== Exercise requirements ==
Start at the line below containing "has width=941, height=529." and stop at the line containing "Open the Mail". Repeat every line of that stretch exactly, and nothing outside it.
+ + + +
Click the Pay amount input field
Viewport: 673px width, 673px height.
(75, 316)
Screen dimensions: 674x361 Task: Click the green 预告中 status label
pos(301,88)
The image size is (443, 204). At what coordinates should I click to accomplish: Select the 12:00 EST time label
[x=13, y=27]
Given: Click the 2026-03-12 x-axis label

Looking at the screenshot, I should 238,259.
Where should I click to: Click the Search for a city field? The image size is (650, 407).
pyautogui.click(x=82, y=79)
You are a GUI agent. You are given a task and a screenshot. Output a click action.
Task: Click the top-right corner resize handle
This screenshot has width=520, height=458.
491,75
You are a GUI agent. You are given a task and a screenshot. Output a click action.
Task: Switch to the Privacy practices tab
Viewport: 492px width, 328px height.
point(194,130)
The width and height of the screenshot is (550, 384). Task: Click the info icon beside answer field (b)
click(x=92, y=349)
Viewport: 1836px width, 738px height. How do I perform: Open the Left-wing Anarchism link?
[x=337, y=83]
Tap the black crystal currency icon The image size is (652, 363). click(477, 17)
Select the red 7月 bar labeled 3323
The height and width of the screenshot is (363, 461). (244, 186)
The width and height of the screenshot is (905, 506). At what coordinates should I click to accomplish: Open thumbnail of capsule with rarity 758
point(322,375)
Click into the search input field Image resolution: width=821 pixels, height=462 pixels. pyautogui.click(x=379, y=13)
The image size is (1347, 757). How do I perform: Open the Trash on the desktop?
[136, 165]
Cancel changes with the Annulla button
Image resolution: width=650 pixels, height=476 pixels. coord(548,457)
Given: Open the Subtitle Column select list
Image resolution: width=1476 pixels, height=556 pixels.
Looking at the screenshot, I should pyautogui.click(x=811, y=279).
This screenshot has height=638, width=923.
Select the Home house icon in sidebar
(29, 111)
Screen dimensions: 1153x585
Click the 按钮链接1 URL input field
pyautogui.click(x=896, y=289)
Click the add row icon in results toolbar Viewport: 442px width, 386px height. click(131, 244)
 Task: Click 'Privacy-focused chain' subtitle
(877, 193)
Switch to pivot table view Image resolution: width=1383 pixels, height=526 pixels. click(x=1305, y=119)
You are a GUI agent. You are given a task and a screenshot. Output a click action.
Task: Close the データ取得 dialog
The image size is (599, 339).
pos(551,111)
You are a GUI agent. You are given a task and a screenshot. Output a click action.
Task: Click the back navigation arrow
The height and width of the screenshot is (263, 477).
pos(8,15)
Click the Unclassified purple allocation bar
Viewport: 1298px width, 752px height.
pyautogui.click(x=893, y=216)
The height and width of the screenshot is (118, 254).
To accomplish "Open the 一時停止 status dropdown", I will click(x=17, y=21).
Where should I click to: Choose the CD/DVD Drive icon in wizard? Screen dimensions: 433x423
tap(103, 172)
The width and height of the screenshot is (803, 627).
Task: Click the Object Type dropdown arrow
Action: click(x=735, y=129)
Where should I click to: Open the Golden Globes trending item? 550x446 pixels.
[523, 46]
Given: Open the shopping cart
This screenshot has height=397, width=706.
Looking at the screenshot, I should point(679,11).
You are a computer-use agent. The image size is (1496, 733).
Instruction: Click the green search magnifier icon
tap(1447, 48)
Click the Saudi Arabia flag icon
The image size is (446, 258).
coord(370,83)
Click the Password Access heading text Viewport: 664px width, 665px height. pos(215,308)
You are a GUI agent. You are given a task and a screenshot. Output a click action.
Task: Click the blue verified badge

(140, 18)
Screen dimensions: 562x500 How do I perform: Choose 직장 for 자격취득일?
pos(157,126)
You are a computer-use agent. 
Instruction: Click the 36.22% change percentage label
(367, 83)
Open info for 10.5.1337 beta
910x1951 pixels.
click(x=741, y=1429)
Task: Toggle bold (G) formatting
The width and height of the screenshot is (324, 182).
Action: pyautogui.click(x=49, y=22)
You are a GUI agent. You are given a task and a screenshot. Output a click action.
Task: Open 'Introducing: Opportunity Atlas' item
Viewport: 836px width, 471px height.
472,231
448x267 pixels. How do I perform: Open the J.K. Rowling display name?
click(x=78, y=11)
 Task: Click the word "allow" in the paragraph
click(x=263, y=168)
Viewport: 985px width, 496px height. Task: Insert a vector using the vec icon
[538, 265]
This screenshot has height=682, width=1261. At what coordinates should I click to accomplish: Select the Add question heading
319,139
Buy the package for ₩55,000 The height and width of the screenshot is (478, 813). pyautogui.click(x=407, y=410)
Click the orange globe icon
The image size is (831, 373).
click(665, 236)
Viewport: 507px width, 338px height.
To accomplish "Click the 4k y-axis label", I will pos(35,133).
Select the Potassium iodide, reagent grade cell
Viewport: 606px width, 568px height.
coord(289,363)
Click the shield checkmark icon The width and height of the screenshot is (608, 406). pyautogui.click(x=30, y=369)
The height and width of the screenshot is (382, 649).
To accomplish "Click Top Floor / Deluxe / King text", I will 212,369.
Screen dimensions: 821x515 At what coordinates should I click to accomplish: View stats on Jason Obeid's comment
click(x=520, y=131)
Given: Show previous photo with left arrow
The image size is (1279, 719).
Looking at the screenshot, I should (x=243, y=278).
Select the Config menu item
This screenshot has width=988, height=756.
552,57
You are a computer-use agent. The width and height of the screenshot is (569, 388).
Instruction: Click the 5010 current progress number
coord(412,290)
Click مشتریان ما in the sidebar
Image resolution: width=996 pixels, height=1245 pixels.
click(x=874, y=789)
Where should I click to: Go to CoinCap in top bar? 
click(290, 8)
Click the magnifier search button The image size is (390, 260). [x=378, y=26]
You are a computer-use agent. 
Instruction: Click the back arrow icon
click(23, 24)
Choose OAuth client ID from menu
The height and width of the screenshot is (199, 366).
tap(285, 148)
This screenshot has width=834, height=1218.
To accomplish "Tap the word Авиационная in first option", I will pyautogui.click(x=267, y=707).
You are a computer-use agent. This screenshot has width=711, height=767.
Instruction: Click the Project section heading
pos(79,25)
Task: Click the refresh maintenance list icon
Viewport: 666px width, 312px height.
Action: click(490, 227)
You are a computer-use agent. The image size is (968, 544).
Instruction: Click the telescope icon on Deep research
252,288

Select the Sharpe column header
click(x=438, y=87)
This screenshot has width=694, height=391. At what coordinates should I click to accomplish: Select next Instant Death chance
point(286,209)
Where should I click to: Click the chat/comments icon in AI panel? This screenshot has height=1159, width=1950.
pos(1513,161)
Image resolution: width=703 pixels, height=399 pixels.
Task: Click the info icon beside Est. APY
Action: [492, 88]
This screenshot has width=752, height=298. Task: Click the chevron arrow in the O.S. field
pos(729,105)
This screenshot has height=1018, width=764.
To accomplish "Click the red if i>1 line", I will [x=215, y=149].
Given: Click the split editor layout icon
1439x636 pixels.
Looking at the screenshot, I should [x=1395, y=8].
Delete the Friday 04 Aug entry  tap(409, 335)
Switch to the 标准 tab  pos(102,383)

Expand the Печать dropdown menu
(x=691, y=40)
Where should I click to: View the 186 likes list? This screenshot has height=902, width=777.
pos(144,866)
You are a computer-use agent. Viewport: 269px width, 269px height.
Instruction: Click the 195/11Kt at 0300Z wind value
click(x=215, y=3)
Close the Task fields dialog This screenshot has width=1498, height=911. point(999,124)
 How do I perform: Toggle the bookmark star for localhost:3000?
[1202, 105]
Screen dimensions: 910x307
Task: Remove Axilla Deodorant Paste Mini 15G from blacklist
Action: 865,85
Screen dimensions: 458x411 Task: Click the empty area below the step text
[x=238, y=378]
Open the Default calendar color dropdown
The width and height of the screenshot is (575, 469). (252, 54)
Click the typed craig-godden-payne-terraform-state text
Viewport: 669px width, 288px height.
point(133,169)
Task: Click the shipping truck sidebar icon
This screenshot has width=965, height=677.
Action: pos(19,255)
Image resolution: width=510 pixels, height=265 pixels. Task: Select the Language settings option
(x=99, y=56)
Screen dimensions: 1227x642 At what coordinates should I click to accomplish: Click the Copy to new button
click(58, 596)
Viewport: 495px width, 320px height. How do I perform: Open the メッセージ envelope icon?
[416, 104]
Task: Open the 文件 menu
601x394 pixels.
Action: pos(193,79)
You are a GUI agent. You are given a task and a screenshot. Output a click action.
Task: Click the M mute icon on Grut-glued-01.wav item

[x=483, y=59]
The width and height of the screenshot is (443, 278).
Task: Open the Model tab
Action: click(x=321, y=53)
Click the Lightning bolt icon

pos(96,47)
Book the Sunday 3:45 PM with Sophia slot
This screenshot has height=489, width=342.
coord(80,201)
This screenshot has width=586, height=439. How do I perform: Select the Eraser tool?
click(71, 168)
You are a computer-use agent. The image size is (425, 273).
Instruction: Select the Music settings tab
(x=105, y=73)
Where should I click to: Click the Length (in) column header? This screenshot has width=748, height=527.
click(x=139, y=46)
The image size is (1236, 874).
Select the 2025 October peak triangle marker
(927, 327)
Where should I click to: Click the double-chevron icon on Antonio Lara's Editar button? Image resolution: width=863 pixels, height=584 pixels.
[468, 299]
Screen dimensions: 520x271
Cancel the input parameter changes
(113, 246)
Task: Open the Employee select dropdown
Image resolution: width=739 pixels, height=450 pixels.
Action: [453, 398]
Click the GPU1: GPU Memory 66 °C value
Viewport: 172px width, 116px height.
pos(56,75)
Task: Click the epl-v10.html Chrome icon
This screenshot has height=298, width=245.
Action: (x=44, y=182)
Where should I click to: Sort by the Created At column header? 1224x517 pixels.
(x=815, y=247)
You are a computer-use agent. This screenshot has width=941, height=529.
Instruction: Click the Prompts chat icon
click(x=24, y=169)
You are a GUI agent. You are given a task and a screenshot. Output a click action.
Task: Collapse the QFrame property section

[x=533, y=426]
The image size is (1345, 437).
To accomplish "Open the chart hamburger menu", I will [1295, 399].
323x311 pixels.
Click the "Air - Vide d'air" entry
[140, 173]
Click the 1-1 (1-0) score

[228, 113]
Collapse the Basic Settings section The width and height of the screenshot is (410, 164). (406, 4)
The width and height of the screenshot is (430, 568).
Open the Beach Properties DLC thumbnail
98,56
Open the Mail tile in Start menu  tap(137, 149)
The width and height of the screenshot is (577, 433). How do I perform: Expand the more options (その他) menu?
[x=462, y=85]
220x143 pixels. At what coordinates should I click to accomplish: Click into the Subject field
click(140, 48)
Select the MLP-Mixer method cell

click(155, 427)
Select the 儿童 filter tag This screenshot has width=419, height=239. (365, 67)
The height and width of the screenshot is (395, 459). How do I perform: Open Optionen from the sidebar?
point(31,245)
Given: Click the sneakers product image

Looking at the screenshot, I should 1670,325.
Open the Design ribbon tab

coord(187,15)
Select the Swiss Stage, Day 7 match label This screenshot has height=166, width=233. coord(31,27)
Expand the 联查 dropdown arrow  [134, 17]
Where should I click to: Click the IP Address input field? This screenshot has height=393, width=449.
+ + + +
== Task answer ==
You are a computer-use agent. This screenshot has width=941, height=529.
Instruction: Click the Prompts chat icon
click(x=24, y=169)
You are a GUI agent. You are given a task and a screenshot. Output a click action.
Task: Collapse the QFrame property section

[x=533, y=426]
The image size is (1345, 437).
To accomplish "Open the chart hamburger menu", I will [1295, 399].
323x311 pixels.
Click the "Air - Vide d'air" entry
[140, 173]
Click the 1-1 (1-0) score

[228, 113]
Collapse the Basic Settings section The width and height of the screenshot is (410, 164). (406, 4)
The width and height of the screenshot is (430, 568).
Open the Beach Properties DLC thumbnail
98,56
Open the Mail tile in Start menu  tap(137, 149)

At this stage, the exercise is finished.